[Location data for elements and text]
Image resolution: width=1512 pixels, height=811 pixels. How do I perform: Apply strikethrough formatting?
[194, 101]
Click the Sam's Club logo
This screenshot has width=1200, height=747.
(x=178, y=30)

## [DIRECTIONS]
Please reproduce every one of the records above word for word.

## [COMPLETE RESPONSE]
Image resolution: width=1512 pixels, height=811 pixels. How do I perform: Apply strikethrough formatting?
[194, 101]
Click the Sam's Club logo
This screenshot has width=1200, height=747.
(x=178, y=30)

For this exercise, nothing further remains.